Both fluorescence and phosphorescence can be used for cancer diagnosis, while ROS can be used for eliminating cancer cells. On the basis of the rational for exciting photosensitizers to generate fluorescence, phosphorescence or ROS, photosensitizers can be designed and optimized for integrated cancer diagnosis and anti-cancer therapy.

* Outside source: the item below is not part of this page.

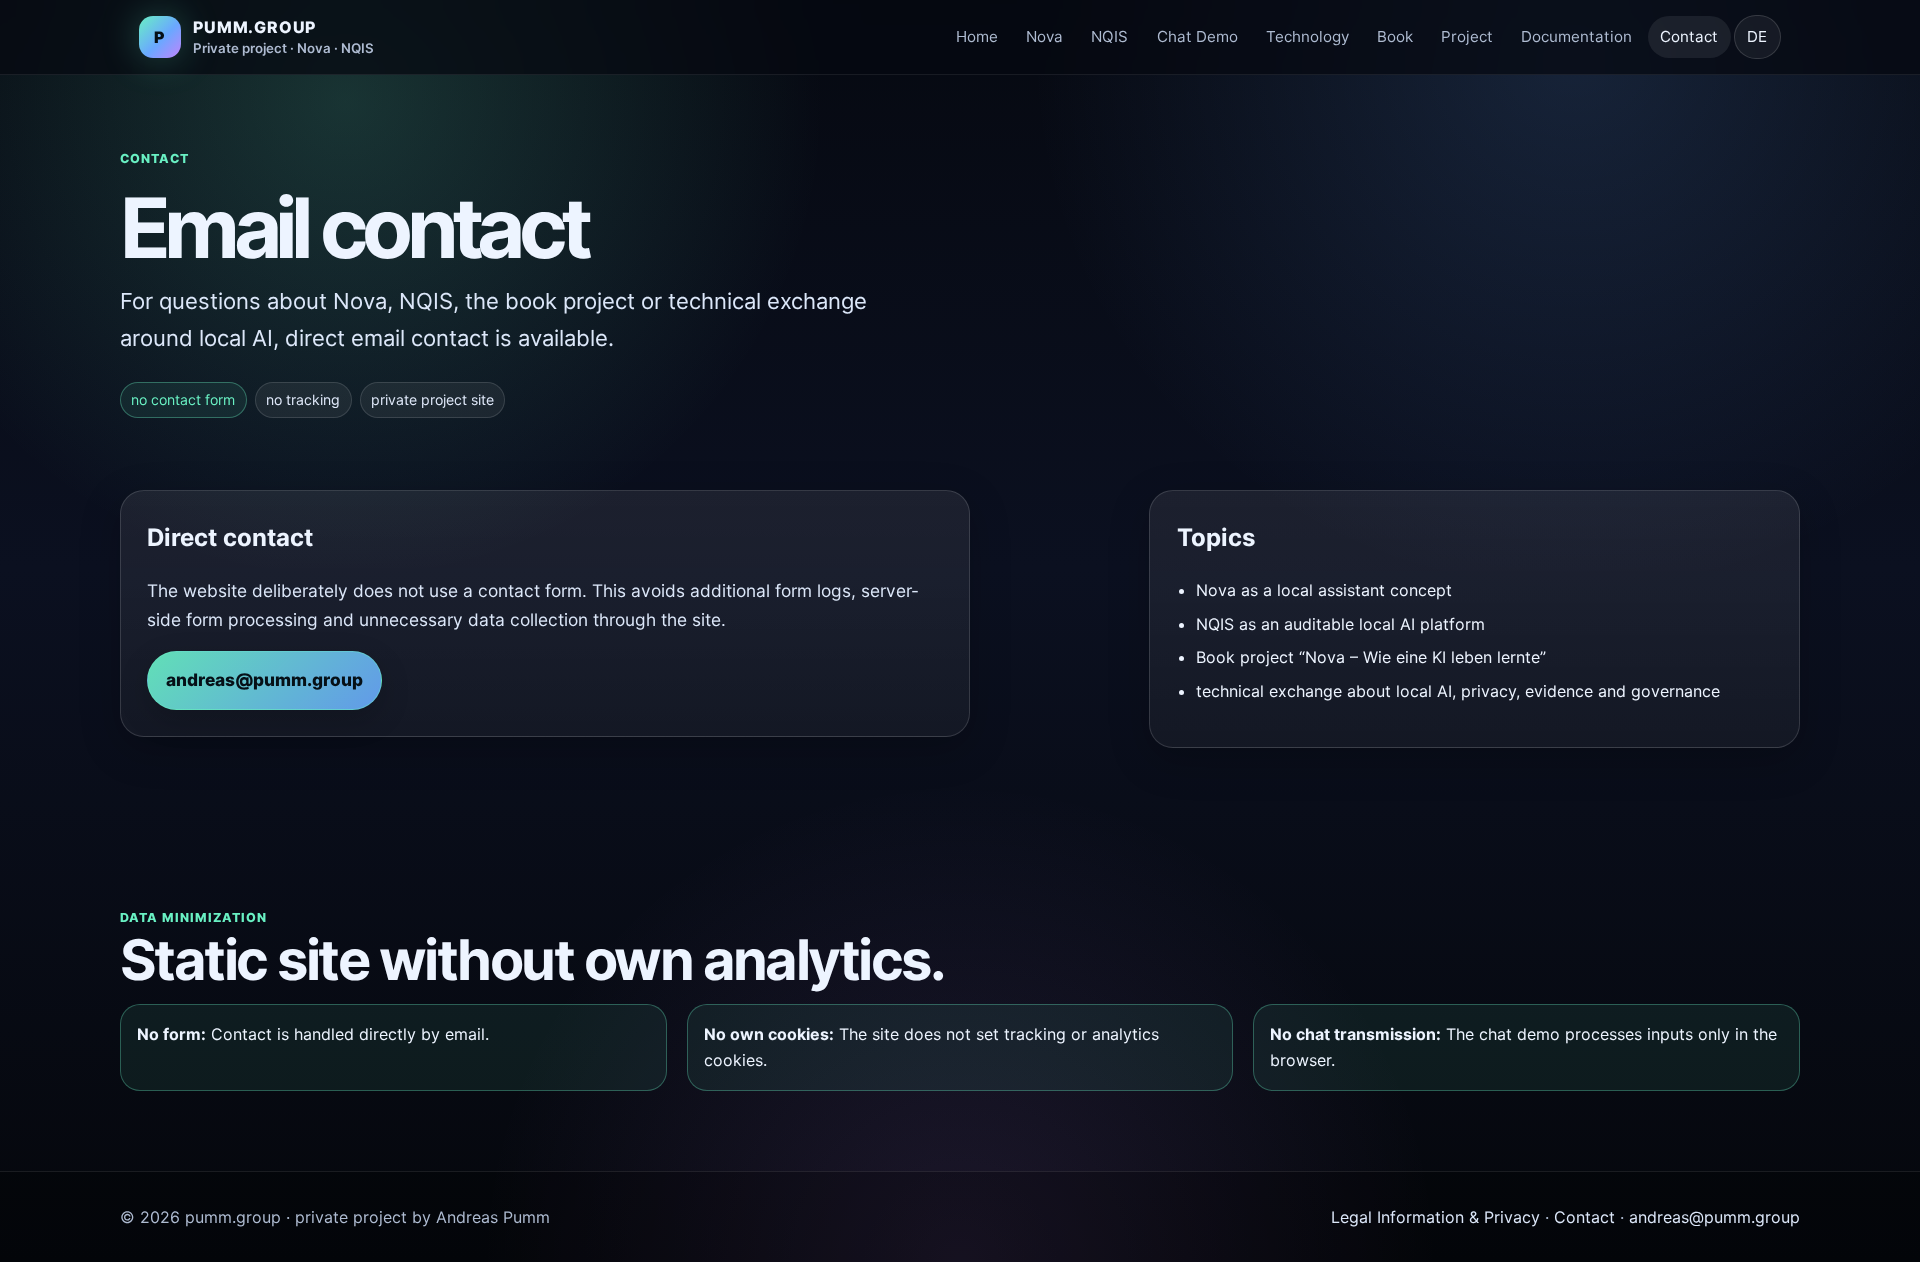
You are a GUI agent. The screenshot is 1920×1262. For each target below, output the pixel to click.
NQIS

Present Photosensitizers Used for PDT Treatment

Types of Photosensitizers

At present, major photosensitizers can be divided to two Types. Type I photosensitizers primarily react with biomolecules to generate ROS through processes such as electron transfer and hydrogen abstraction. Upon activation by light, these photosensitizers produce free radicals, including •OH and superoxide anions (O2•⁻).22 These highly reactive species can inflict oxidative damage on cellular components, such as lipids, proteins, and nucleic acids.23 As a result, Type I photosensitizers can induce cytotoxicity and cell death, even under hypoxic conditions, making them versatile agents in photodynamic therapy.19

In contrast, Type II photosensitizers function by transferring energy to molecular oxygen (O2) to generate ¹O2, a highly reactive form of oxygen.24 This mechanism requires the presence of molecular oxygen and occurs when the excited photosensitizer interacts with O2.25 Singlet oxygen can then react with various biomolecules, leading to oxidative damage and cellular apoptosis.22 Type II photosensitizers are particularly effective in photodynamic therapy for cancer treatment, as they specifically target tumor tissues while minimizing damage to surrounding healthy cells in the presence of adequate oxygen levels.

Organic Photosensitizers

Photosensitizers can be developed based on both organic and inorganic nanomaterials. Common organic photodynamic sensitizers include porphyrins, chlorin e6 (Ce6), Cyanine dyes, and phthalocyanine.26 Porphyrin is a dye molecule characterized by a large conjugated π system and is composed of four pyrrole units linked by methylene bridges (Figure 2A). Due to their unique optoelectronic properties, porphyrins and their derivatives can perform well in applications such as photodynamic therapy agents, biological imaging probes, and near-infrared fluorescent dyes. The inherent affinity of porphyrins for tumor cells allows for selective accumulation in tumor cells.27 Porphyrin derivatives also exhibit good biocompatibility and ease of modification. Derivatives containing heavy atoms and cations demonstrate high yields of reactive oxygen species, making them suitable for PDT treatment on tumors. Zinc protoporphyrin IX (ZP) shows a competitive advantage in binding to Heme oxygenase-1 (HO-1), which is highly expressed in solid tumors and has antioxidant defense functions, thus enhancing the PDT effect.28,29 The first-generation photosensitizer, Hematoporphyrin derivative (HPD), with its main effective component being dihematoporphyrin ether or ester, was the first photodynamic drug approved by the US Food and Drug Administration (FDA) in 1993 for the treatment of bladder cancer, showcasing exciting photodynamic effects while also making researchers aware of its shortcomings including low targeting ability of mixed porphyrin agents, poor water solubility, and insufficient photosensitivity during light treatment. Additionally, porphyrins typically exhibit their maximum absorption peaks between 400 and 600 nm, with inadequate tissue penetration while causing photosensitivity when excited by sunlight.30 The modification with heavy metals can block some pathways of fluorescence dissipation in porphyrins, while the addition of lanthanide ions, Gadolinium (III) (Gd3+), and Lutetium (III) (Lu3+) can enhance the ISC of porphyrins while preventing fluorescence quenching.31 Through strategies for enhancing their performance include amphiphilic modification, physical encapsulation, the construction of supramolecular polymers, and the creation of porphyrin organic frameworks, the application of porphyrins as photosensitizers in tumor therapy could be optimized.32

Figure 2 Some representative organic photosensitizers, based on which derivatives with modified structures and special characterizations or functions can be developed.(A) Porphyrin. (B) Chlorin e6. (C) Cyanine dye (C11). (D) Phthalocyanines. (E) Methylene blue. (F) 4,4-difluoro-boradiazaindacene.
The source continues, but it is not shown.